TASK GOAL
Write out the material exactly as it appears, from the line containing "Given: Open the Workspace menu" through the line containing "This screenshot has height=537, width=999.", both lines included.

ITEMS
====

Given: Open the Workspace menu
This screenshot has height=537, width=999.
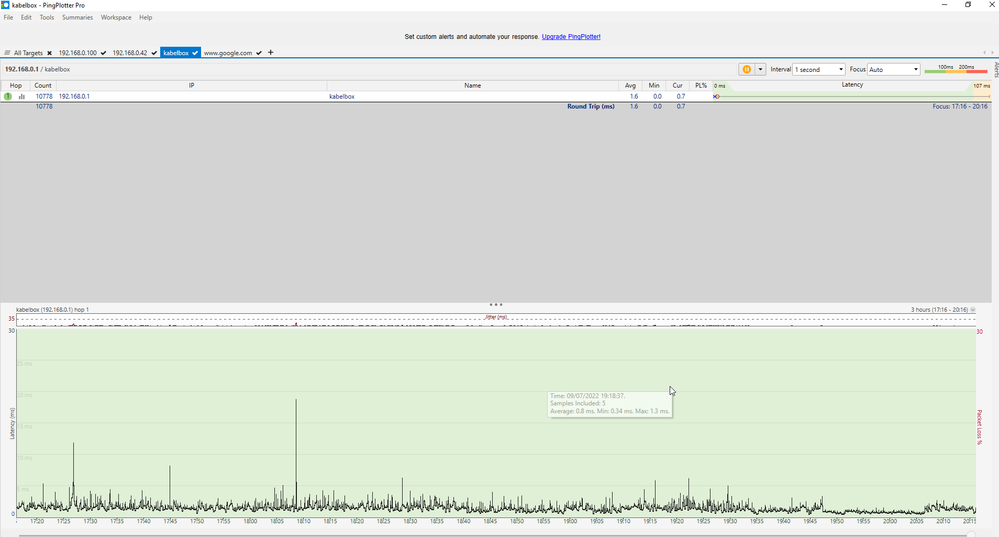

====

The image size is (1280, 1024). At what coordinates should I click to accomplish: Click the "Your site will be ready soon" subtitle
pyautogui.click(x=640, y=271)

====

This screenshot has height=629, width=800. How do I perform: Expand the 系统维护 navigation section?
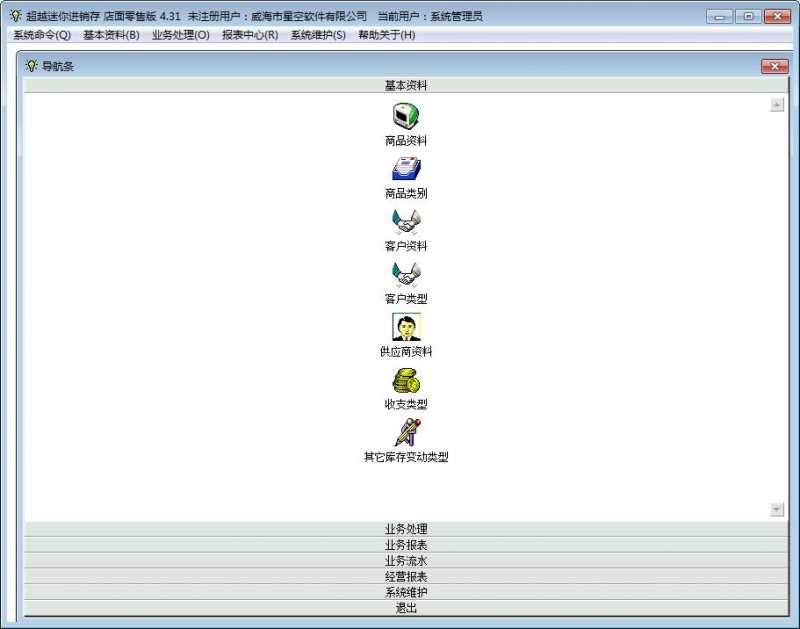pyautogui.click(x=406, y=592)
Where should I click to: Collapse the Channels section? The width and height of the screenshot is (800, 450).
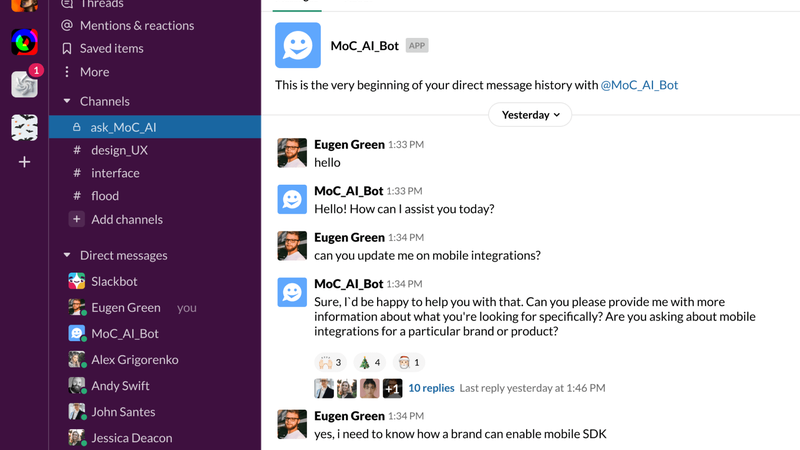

====

TASK OUTPUT
Given: Open the Workspace menu
This screenshot has height=537, width=999.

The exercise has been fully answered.